__INSTRUCTIONS TO FOLLOW__: Copy the data word for word, from the line that contains "Given: Disable new" through the line that contains "Looking at the screenshot, I should (x=485, y=274).", and omit the pictures.

__TASK DATA__:
--------

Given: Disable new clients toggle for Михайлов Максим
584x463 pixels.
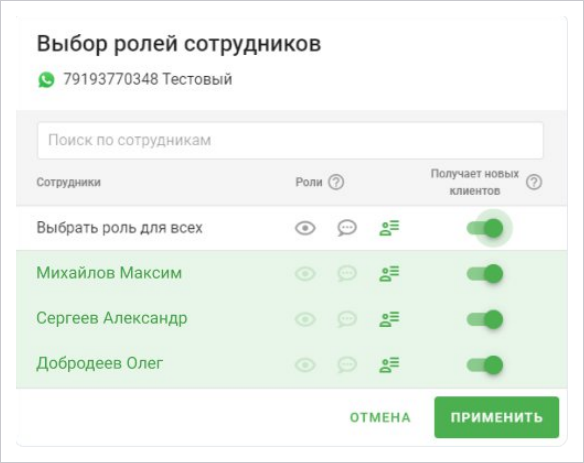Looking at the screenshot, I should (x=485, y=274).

--------

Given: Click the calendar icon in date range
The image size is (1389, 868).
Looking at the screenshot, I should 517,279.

--------

__SOLUTION FOR THIS PROBLEM__:
Given: Disable new clients toggle for Михайлов Максим
584x463 pixels.
Looking at the screenshot, I should (x=485, y=274).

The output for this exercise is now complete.